The Underground Area 9 (UA9) experiment is a high-energy physics experiment using particle beams from the Super Proton Synchrotron (SPS), at CERN. The purpose of the experiment is to investigate how using tiny bent crystals could allow the collimation of beams in modern hadron colliders to improve. UA9 was approved in 2008, and is in-progress as of 2013.

== Purpose ==
Charged particles that interact with a bent crystal can be deflected by the planes of the crystal lattice. In modern hadron colliders, high power loss may be seen due to a halo of particles around the core of the beam, which threatens the stability and protection of the operation. Collimators, in a multi-stage setup, can be used to absorb these halos. The use of bent crystals as collimators would improve absorption, as the halo can be deflected at larger angles, and therefore may improve the power loss of modern hadron colliders such as the LHC.

== Experimental setup ==
The UA9 experiment setup consists of a double crystal layout, with crystals named Crystal1 and Crystal2. The setup also contains linear and angular position actuators which align the crystals with respect to the circulating beam, as well as beam intercepting devices, detectors and beam loss monitors (BLMs). These devices test the collimation produced by the crystal.

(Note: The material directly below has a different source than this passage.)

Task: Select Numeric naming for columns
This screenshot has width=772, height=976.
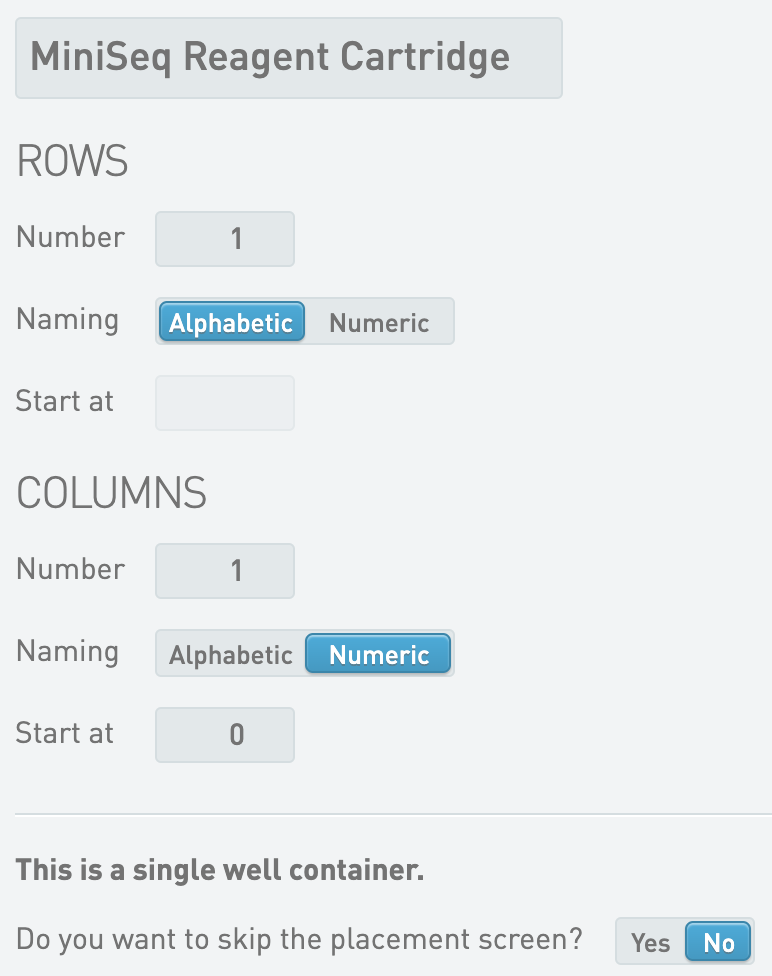Action: click(379, 655)
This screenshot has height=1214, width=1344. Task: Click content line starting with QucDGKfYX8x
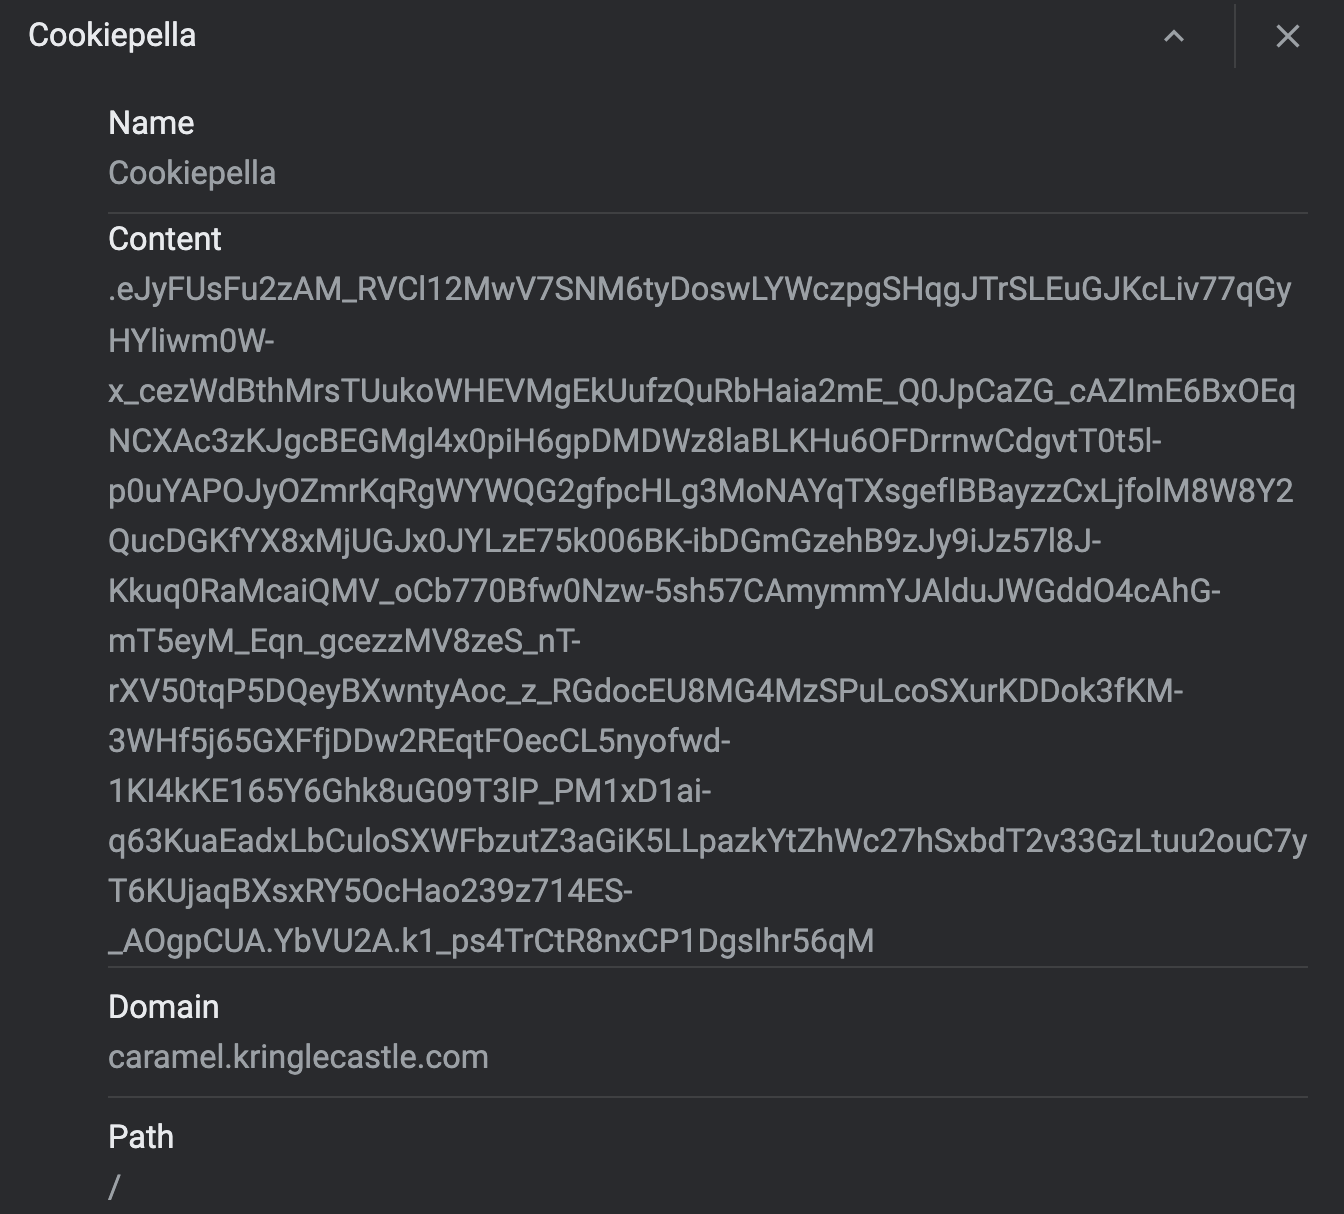tap(605, 541)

The proton beam available in the H8 beamline of the CERN SPS, where the experiment takes place, is a narrow, low-divergence 400 GeV/c beam. The difference of the outgoing and incoming angles of the beam gives the deflection angle for each particle. Five pairs of silicon micro strip detectors were used to measure these angles. The deflected halo is absorbed by a movable tungsten absorber.

== Results ==
The initial results from the UA9 experiment demonstrate that crystal collimation is an achievable, reproducible technique for proton and lead ion beams. At the time, the experiment had incomplete results with regard to less reduction in the entirety of the SPS ring.